Au moins 46 personnes ont été tuées et un nombre inconnu a été enlevé samedi dans l’attaque par des hommes armés de trois villages de l’État du Niger, dans le centre-ouest du Nigeria, a appris l’AFP de source humanitaire.
Selon cette source humanitaire qui a requis l’anonymat, « 38 personnes ont été tuées par balles ou égorgées » dans le village de Konkoso, « sept ont été tuées à Tungan Makeri » et « une personne a été tuée à Pissa ». Ces trois localités sont situées dans la juridiction du gouvernement local de Borgu, à la frontière avec l’État de Kwara où plus de 160 personnes ont été massacrées par des jihadistes début février.
La recrudescence des attaques meurtrières et des enlèvements de masse a attiré l’attention sur la situation sécuritaire, surtout celle des États-Unis qui ont réagi à l’incapacité du Nigeria à endiguer les violences.

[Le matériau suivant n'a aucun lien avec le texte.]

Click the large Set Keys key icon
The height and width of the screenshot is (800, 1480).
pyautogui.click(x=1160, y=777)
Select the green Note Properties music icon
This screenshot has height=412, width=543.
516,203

Le Nigeria est confronté à une insurrection jihadiste depuis plus de 16 ans dans le nord-est, à un conflit entre agriculteurs et éleveurs dans le centre-nord, à des violences séparatistes dans le sud-est et à des enlèvements contre rançon dans le nord-ouest, qui pourraient gagner progressivement le sud-ouest, jusque-là relativement plus sûr.
Des groupes jihadistes opèrent également dans le nord-ouest et le centre-ouest, dynamisés par l’insécurité dans les pays voisins comme le Niger et le Burkina Faso. De nombreux gangs armés, appelés localement « bandits », sévissent également, pillent les villages, tuent et enlèvent les habitants.